So, you think you can be a super search committee chair? Most of the focus of a nonprofit executive search often surrounds the outcome – successfully closing the search with the perfect candidate for the role. However, the search process is just as important as the result and a successful search starts with a cohesive Search Committee guided by a strong leader. Below are the ideal qualities of one of the most important roles in a nonprofit executive search, a Search Committee Chair:
- Communicator: As the main contact for the executive search firm, and a liaison to the Board, the Search Committee Chair needs to communicate clearly and effectively with all parties involved. What are the expectations? What is the anticipated timeline? When and what information needs to be shared with the staff, those board members not on the Search Committee, candidates, or any external partners? Distrust arises when people don’t know what is going on, so a good Chair will work with the search firm to ensure that milestones are communicated, and expectations are clear at the onset.

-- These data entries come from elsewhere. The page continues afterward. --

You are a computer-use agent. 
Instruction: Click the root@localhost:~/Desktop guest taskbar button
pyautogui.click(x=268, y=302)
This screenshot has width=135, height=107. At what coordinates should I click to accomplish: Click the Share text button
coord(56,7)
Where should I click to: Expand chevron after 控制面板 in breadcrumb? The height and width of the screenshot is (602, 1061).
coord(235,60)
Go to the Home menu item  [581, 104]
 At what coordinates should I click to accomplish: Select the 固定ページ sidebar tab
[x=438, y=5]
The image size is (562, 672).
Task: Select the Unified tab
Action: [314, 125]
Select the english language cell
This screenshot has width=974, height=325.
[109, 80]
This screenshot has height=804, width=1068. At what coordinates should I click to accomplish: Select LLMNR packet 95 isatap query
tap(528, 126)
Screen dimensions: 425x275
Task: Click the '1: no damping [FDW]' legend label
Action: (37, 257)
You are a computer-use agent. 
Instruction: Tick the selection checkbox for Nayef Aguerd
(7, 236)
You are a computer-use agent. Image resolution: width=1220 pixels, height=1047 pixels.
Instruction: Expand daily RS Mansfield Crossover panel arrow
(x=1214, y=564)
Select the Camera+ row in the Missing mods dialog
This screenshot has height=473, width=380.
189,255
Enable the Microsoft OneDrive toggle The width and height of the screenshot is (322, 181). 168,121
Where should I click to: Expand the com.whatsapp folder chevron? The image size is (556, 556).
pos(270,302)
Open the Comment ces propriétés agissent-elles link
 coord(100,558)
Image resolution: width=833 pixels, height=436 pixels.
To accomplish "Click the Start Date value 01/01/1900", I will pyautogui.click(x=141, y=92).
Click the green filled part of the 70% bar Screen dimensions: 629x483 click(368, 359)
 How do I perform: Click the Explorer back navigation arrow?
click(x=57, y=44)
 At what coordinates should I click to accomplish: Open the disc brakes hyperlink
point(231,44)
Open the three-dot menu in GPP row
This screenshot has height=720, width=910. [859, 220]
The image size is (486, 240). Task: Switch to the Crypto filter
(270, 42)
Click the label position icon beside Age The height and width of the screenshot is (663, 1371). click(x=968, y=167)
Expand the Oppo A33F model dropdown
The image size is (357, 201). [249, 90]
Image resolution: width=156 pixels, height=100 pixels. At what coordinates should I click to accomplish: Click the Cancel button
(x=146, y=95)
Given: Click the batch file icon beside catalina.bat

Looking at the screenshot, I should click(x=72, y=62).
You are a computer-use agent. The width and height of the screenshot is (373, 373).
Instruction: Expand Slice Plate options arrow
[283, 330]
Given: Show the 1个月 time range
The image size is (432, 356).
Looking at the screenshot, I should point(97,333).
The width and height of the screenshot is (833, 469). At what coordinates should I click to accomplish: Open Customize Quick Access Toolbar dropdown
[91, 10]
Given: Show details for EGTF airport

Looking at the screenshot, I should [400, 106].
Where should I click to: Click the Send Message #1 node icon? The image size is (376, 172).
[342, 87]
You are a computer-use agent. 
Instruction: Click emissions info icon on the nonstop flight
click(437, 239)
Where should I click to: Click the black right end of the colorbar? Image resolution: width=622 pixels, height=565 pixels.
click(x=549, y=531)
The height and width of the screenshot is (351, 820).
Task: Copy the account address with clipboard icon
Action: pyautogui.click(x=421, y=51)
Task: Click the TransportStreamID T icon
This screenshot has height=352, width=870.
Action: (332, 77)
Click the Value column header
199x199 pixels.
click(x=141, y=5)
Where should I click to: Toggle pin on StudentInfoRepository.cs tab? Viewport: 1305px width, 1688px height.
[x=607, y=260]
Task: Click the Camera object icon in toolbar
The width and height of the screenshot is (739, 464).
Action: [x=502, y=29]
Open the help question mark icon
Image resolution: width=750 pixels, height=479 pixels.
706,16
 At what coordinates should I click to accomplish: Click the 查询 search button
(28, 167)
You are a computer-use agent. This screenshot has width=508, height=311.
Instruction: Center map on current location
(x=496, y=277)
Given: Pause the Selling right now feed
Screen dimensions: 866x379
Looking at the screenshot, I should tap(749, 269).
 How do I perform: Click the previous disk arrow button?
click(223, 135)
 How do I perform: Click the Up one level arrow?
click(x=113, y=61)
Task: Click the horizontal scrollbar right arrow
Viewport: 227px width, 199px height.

- Listener: A good Search Committee Chair must be someone open to all voices and opinions, even those they may disagree with; this is essential when working with both the search firm and other members of the committee. Group members must feel free to share their thoughts and unique perspectives during a search and the search firm should also feel trusted to share their advice. A good Search Committee Chair will be able to foster a safe space for open discussion on the organization’s needs, challenges, and opportunities for improvement.
- Consensus Builder: An effective Search Committee Chair will not only be able to encourage others to share their opinions, but they will also know when it is time to move the debate forward and make decisions. While it is important that all voices feel heard, the Chair’s role is to gather the information and help the group come to a consensus on the next steps.
- Confidant: Confidentiality during a search process is paramount. The Search Committee, led by the example of the Chair, needs to keep sensitive information such as candidate names and places of employment confidential. A good Chair will ensure that conversations happen during Search Committee meetings and will discourage offline discussion. Outing a candidate can jeopardize the integrity of the search, cause candidates to withdraw, or worse, lead to legal action.
- Manager: Being Chair of the Search Committee is a huge job and time commitment. The Chair should understand from the start that they will be expected to respond to emails in a timely manner, be present at all meetings, and ensure that meetings are well run and timely.
While being Search Committee Chair may seem like a daunting task, a successful search is a team effort and your executive search partner will be there to guide you through the process to ensure a positive outcome for all.